Operating System 20 | Introduction to Synchronization, Spinlock Implementation, and Spinlock…

Series: Operating System

Operating System 20 | Introduction to Synchronization, Spinlock Implementation, and Spinlock Alternatives

Introduction to Synchronization

(1) Synchronization Metaphor

Before we introduce the implementation of a synchronization construct, let’s see a metaphor. Suppose you and other students are working on a group project together and you would like to synchronize the process of your work. In fact, you may do the following things to celebrate with others,

Repeatedly check if you can continue: Are you done?
Send signals to let others continue: Hey, I am done.

Sometimes, you may find it is terrifying to celebrate with your groupmates if they don’t respond to your messages. What you have to do is to keep waiting for others to respond and this hurts your performance.

(2) Spinlocks: Repeatedly Check

The spinlock is something like a mutex, but they have some differences. The spinlock can also be used to protect the critical section as follows,

spinlock_lock(s);
   // critical section
spinlock_unlock(s);

The way that spinlock differs from mutex is that when the spinlock is busy, the thread that is suspended at the moment is not block like mutexes. Instead, the thread will be spinning and continue running on the CPU repeated checking to see whether this lock becomes free. With mutexes, the thread will have relinquished the CPU and allowed for another thread to run.

(3) Semaphores: Repeatedly Check

Another synchronization construction in the OS kernel is called the semaphore and this is also similar to a mutex. However, a semaphore can be more generalized than a mutex. Semaphore is originally designed by E. W. Dijkstra, who was a Dutch computer scientist and also a Turing award winner.

Semaphores are represented initially via a positive integer number, and this value is treated as the maximum number of threads that can access the critical section simultaneously. If we wait for a semaphore when the value of it is non-zero, the present thread will proceed and the semaphore will decrement by 1. When the semaphore is zero, then the current thread will be spinning.

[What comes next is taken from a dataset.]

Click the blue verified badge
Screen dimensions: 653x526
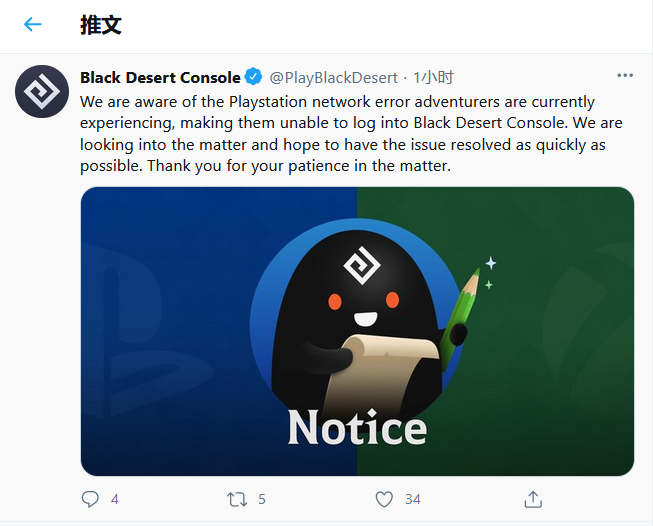tap(254, 77)
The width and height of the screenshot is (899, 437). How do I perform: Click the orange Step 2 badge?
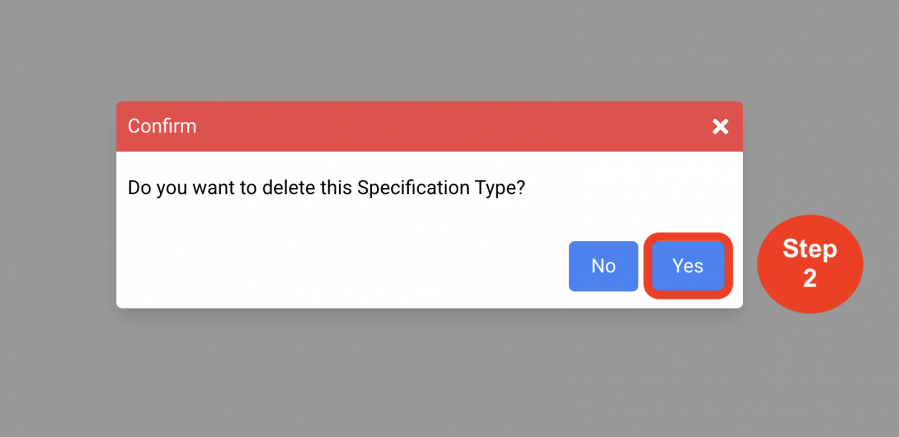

It is quite clear that we can thus have two kinds of semaphores,

binary semaphore: when the semaphore is initialized by 1
general semaphore: when the semaphore is initialized by a value of more than 1

After exiting the critical section, we will post to the semaphore, and this operation will increment the semaphore’s counter. For a binary semaphore, this is equivalent to unlocking a mutex.

(4) POSIX Semaphore API

In the POSIX semaphore API, we can use the following statements. If we want to use this API, we have to first include the semaphore.h header file.

#include <semaphore.h>

The semaphore variable can be defined by sem_t , and it should be initialized after it is defined. We will use the function sem_init to initialize it,

sem_t sem;
sem_init(&sem, pshared, count);

The pshared flag is used to assign whether this semaphore is shared within a single process or it can be shared for all the processes. When this value is set to 1, it means that all the processes can access this semaphore. The count is clearly the initial value we would like to assign to this semaphore. If we want to have a binary semaphore, this argument should be set by 1.

Then, based on our discussions above, we can simply know that the critical section can be protected by,

sem_wait(&sem);
  // critical section
sem_post(&sem);

(5) Semaphore Vs. Mutex

Finally, let’s see why the semaphore can be treated as a more generalized mutex. We have known that a mutex works within a single process and it will only allow a single thread to enter its critical section. As a result, we can find out that the mutex is a specific kind of semaphore. We can construct a mutex by,

sem_t mutex;
sem_init(&mutex, 0, 1);

Then this semaphore will act like a mutex.

(6) Reading/Writing to Shared files

Suppose we have several threads that would either read (means accessing without modifying) or write (means accessing with modifying) to a shared file. Then how can we synchronize between these threads?

Let’s suppose we are currently reading from the file, then if there is a reading access from another, we don’t have to block this thread because all these two reads can happen simultaneously. However, when there’s a thread with a writing request, we have to block it until we finish our reading.

What’s more, when if the thread is initially writing to the file, then it will simply block all the access to the file because both reads and writes will have wrong results without synchronization.

Therefore, we can find out that for different types of accesses, the reading threads can have shared accesses, while the writing threads can only have exclusive accesses. Because we have only one shared file in the critical section, have to use only one lock for this synchronization, and this specific lock used to synchronize reads and writes is called the reader/writer locks (aka. RW lock, rwlock).

(7) RW locks for Linux

The Linux OS provides us an in-built data type called rwlock_t for reader/writer locks. When we want to access and quit a reading section, we can use the provided interfaces read_lock and read_unlock. Similarly, when we want to access and quit a writing section, we can use the provided interfaces write_lock and write_unlock. These APIs are provided in the linux/spinlock.h header file.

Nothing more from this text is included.